2025-04-18 京都大学
グラム陰性細菌が外界の鉄を感知する機構
<関連情報>
- https://www.kyoto-u.ac.jp/ja/research-news/2025-04-18-2
- https://www.kyoto-u.ac.jp/sites/default/files/2025-04/web_2504_Akiyama-708fd682bd8aa9d7eeacc264ccc2244b.pdf
- https://www.pnas.org/doi/10.1073/pnas.2500366122
シグマ制御因子FecRの切断カスケードがTonB依存性シグナル伝達を制御する Cleavage cascade of the sigma regulator FecR orchestrates TonB-dependent signal transduction
Tatsuhiko Yokoyama, Ryoji Miyazaki, Takehiro Suzuki, +4, and Yoshinori Akiyama
Proceedings of the National Academy of Sciences Published:April 17, 2025
DOI:https://doi.org/10.1073/pnas.2500366122
Significance
Scarcity of iron, an essential element for life, has driven bacteria to evolve intricate acquisition systems, yet the molecular basis of their signal transduction mechanisms remains elusive. Unlike conventional pathways, iron transport systems employ outer membrane receptors that mediate signal transduction across both the outer and cytoplasmic membranes, powered by TonB. Using the Escherichia coli Fec system, we uncovered the mechanism by which FecR’s cleavage cascade orchestrates ferric citrate signaling through TonB-mediated energy transfer.
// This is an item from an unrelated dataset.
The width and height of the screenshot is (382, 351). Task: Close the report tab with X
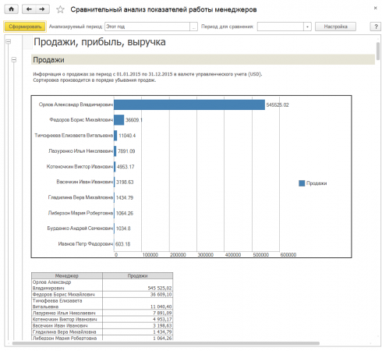(375, 8)
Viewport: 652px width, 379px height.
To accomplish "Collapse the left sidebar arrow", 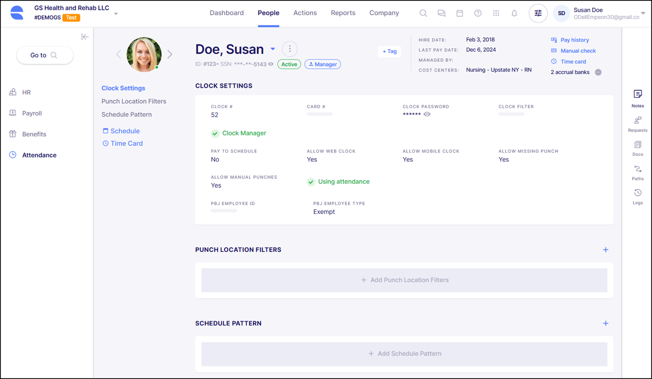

These findings shed light on similar mechanisms in gram-negative bacteria and have significant implications for understanding bacterial adaptation and pathogenesis.
Abstract
TonB-dependent signal transduction is a versatile mechanism observed in gram-negative bacteria that integrates energy-dependent substrate transport with signal relay. In Escherichia coli, the TonB–ExbBD motor complex energizes the TonB-dependent outer membrane transporter FecA, facilitating ferric citrate import. FecA also acts as a sensor, transmitting signals to the cytoplasmic membrane protein FecR, which eventually activates the cytoplasmic sigma factor FecI, driving transcription of the fec operon. Building on our previous finding that FecR undergoes functional maturation through a three-step cleavage process [T. Yokoyama et al., J. Biol. Chem. 296, 100673 (2021)], we here describe the complete mechanism of FecR-mediated ferric citrate signaling involving FecA and TonB. The cleavage cascade begins with FecR autoproteolysis prior to membrane integration. The soluble C-terminal domain (CTD) fragment of FecR is cotranslocated with the N-terminal domain (NTD) fragment through a twin-arginine translocation (Tat) system–mediated process. In the periplasm, the interaction between the CTD and NTD fragments prevents further cleavage. Binding of ferric citrate induces a conformational change in FecA, exposing its TonB box to the periplasmic space. This structural alteration is transmitted to the interacting FecR CTD via the motor function of TonB, resulting in the release of the CTD blockage from the NTD. Consequently, the successive cleavage of FecR’s NTD is initiated, culminating in the ferric citrate signal–induced activation of fec gene expression. Our findings reveal that the regulation of FecR cleavage, controlled by the TonB–FecA axis, plays a central role in the bacterial response to ferric citrate signals.